Денежная реформа 1961 года запомнилась многочисленными обсуждениями на кухне и новыми бумажными деньгами, которые по размеру были меньше старых, но стоили гораздо дороже. И цены как-то незаметно выросли. Если раньше до 1961 года пирожок с мясом в школьной столовой стоил тридцать копеек, то новыми деньгами цена его перешла в пятак. Вроде и дешевле на первый взгляд, но, если перевести новые деньги в старые, то пирог стал стоить уже 50 копеек. Потом все перестали удивляться нововведениям и пересчитывать деньги, потраченные на покупки по старому курсу. Человек быстро привыкает ко всему.

Привыкли и к новым рублям (кстати, с того времени вплоть до конца семидесятых на рубль в день можно было худо-бедно прожить. Литр молока стоил 16 копеек, черный хлеб – 18, белый – 20, проезд на автобусе – 5). Надо сказать, что с начала 60-х и до середины 80-х годов цены если и росли, то как-то незаметно, мало кто обращал на это внимание. Другое дело – ассортимент товаров на прилавках. По этому поводу равнодушных не было, и всегда находились недовольные.

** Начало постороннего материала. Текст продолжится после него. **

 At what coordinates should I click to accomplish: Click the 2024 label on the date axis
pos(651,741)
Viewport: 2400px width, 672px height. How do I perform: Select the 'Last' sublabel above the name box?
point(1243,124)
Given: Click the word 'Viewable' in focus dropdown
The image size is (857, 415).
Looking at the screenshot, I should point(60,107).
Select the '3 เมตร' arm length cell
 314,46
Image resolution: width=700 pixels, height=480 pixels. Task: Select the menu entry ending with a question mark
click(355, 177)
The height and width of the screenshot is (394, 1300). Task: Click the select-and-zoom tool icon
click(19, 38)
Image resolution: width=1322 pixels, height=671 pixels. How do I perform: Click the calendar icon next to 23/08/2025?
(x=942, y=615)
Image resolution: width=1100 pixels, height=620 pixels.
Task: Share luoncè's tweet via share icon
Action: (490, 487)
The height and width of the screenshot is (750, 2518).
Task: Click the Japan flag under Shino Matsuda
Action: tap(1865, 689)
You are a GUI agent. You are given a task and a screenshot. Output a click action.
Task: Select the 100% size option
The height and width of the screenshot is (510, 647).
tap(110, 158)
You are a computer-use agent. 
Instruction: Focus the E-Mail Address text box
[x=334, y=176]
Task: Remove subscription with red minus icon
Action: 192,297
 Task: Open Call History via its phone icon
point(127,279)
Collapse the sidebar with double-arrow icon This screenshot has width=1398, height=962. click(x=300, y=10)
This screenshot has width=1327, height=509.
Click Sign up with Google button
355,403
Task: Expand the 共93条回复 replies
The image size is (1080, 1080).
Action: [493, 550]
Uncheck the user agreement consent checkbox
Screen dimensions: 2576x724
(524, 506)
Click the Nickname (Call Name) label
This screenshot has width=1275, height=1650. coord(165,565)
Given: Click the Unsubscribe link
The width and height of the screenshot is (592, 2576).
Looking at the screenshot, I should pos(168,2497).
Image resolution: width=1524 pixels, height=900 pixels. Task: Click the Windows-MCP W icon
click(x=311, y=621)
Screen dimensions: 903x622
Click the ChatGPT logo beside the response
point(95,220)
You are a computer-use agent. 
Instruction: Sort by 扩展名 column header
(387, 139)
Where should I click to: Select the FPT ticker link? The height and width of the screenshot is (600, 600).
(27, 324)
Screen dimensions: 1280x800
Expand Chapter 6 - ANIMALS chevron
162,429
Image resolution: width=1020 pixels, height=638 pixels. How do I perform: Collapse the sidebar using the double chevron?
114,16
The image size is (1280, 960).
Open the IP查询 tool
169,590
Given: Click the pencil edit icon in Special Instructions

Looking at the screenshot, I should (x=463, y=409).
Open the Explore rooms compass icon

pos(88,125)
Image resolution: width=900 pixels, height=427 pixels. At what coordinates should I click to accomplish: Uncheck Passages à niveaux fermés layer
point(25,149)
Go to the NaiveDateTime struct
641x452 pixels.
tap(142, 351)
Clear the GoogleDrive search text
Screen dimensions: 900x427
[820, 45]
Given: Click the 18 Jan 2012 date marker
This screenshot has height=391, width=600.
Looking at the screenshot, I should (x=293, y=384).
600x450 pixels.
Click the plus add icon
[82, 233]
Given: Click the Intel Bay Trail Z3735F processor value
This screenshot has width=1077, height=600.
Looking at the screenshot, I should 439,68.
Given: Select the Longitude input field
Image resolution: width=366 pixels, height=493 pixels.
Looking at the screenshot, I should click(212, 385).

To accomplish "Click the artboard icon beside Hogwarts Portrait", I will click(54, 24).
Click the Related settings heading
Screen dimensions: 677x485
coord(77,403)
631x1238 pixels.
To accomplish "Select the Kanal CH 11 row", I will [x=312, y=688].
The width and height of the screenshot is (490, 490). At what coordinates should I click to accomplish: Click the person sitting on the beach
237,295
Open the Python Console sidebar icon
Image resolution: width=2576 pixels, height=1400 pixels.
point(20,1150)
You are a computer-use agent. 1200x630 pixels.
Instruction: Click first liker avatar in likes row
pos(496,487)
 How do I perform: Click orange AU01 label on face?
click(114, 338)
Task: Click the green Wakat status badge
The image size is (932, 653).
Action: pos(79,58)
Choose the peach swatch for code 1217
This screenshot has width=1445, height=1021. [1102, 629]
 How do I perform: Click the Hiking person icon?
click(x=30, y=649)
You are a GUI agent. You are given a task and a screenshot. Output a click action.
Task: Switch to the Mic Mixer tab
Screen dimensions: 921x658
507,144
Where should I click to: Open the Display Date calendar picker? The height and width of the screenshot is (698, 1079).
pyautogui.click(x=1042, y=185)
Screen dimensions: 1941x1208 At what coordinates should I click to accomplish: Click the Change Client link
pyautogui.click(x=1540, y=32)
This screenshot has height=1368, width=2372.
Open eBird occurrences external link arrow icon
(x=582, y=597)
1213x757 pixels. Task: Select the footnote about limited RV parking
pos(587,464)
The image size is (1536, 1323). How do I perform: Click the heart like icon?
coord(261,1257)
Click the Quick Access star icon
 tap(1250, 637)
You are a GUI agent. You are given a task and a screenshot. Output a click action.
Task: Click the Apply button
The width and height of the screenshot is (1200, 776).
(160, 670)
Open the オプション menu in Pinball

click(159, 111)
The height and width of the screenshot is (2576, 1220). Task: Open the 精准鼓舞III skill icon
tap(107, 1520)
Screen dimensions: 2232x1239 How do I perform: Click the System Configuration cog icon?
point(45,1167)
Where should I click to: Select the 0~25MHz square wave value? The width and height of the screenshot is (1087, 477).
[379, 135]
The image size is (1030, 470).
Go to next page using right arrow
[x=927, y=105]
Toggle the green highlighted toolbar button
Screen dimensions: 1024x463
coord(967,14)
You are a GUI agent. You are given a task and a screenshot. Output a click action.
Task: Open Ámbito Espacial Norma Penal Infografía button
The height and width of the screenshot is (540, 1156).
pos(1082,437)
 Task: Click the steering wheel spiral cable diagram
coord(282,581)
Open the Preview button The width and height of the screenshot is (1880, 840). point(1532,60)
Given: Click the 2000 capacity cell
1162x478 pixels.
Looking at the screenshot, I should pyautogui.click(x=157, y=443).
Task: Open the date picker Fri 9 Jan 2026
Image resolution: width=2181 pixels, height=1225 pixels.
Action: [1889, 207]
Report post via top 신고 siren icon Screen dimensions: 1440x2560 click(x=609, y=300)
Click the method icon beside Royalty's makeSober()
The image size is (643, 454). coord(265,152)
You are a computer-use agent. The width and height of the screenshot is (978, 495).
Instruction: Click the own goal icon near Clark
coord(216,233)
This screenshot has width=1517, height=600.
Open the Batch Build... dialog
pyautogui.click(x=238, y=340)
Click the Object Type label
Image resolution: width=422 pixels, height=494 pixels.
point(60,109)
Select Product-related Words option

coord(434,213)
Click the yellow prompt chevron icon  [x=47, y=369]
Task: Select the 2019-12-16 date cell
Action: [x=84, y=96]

В Йошкар-Оле "золотой век" был где-то в самом конце 60-х – начале 70-х годов. Продуктов в магазинах было полно всяких. Килограмм сервелата стоил около 4 рублей и за колбасой к нам из Горького приезжали родственники. Где-то 2 рубля 20 копеек стоили “Любительская” и “Докторская” колбасы. У настоящей “Докторской” колбасы был изумительный вкус и запах. Это вам не теперешние колбасы из папье-маше, имеющие вкус картона. В кафе "Рассвет" на бульваре Свердлова в банках продавали черную икру, цену я не помню, но было это, очевидно, не очень дорого, потому что люди брали, особенно к праздникам.

Полно было морской рыбы. Лежали на прилавке ставрида, скумбрия, рыба-сабля, нототения. Стоила рыба в среднем от 40 до 90 копеек за килограмм. (Соленая килька – 20 копеек). Иногда стихийно возникали очереди за привезенным палтусом или копченой селедкой, но, повторяю, советские люди к очередям привыкли, и особого возмущения это не вызывало. Продукты были, как правило, качественные, за этим следили. Не могу себе представить директора продуктового магазина, который вдруг решил бы одновременно по соседству с колбасой торговать туалетной бумагой или стиральными порошками. Посадили бы его, наверное, сразу.

А вот сыра в обычном обиходе было, кажется, только три сорта: костромской, ярославский, голландский. Это были хорошие сыры. Они могли очень долго лежать в холодильнике и не портились.

Бывший колхозный рынок в центре города незаметно стал цивильным. Появились новые павильоны. А еще в начале 60-х пацаны из нашего двора любили бегать сюда, чтобы посмотреть на лошадей, которых собиралось тут великое множество. Колхозники везли на телегах продукты, продавали, и лошади подолгу стояли на коновязях при входе на рынок, ожидая хозяев. У нас были свои любимцы. Мы подкармливали их соленым хлебом, принесенным из дома. Половина двора считала, что самая сильная и быстрая лошадь – это Черт, лохматый жеребец в яблоках. Откуда пошло такое мнение неизвестно, зато было известно, что Черт кусается, поэтому близко подходить к нему опасались.